### WHAT NEEDS TO BE DONE
Would you please return only the lines from the one with "Click the five-star rating for Season 3" through the last line of the records below, leaving the pictures out?
————————
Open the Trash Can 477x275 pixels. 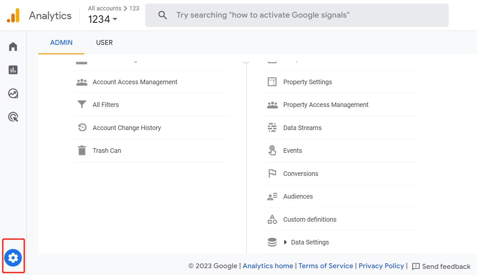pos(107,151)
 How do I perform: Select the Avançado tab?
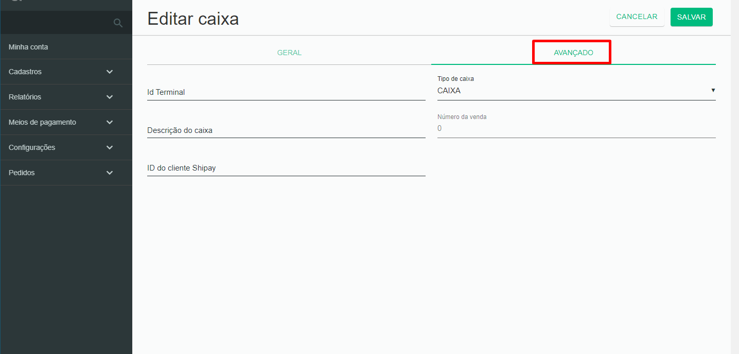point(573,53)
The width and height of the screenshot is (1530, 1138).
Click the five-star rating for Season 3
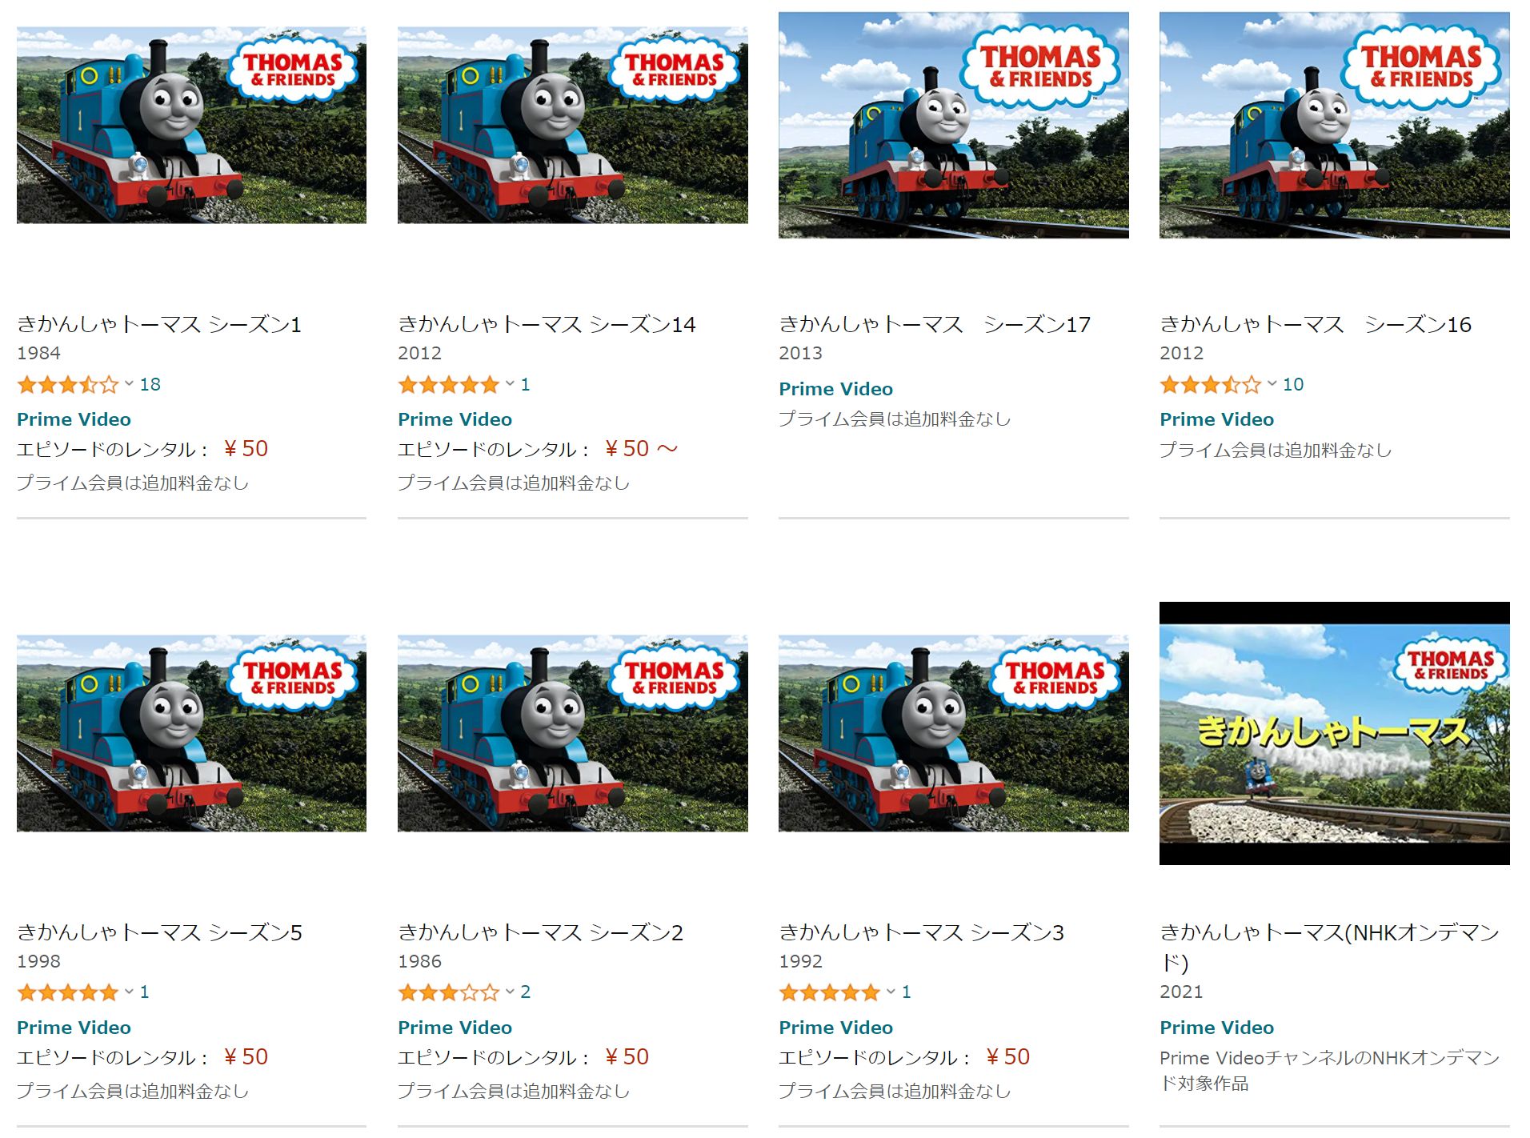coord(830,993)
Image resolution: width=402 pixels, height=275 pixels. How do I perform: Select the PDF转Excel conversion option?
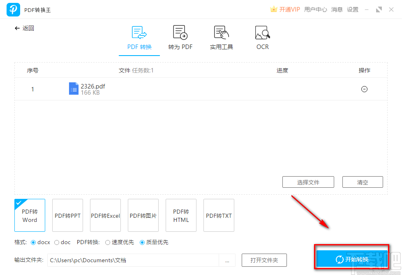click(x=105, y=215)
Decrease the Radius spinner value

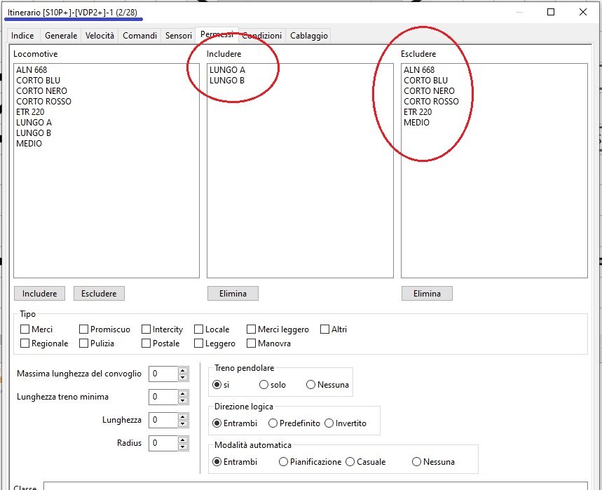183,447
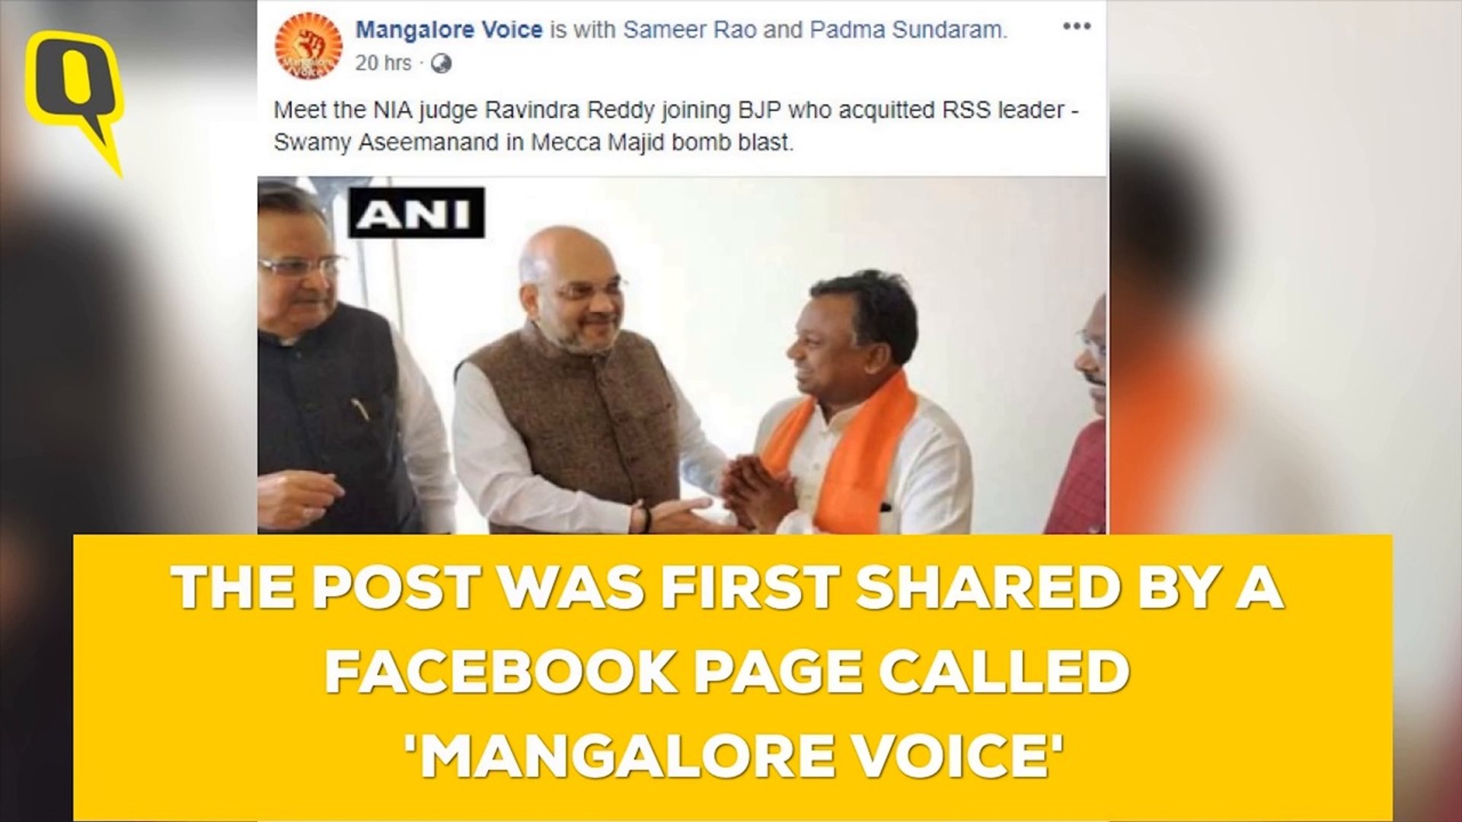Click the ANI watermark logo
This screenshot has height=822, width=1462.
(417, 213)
————————
### PROBLEM SOLUTION
Click the five-star rating for Season 3
coord(830,993)
Image resolution: width=402 pixels, height=275 pixels. How do I perform: Select the PDF转Excel conversion option?
click(x=105, y=215)
Decrease the Radius spinner value

183,447
Click the ANI watermark logo
This screenshot has height=822, width=1462.
(417, 213)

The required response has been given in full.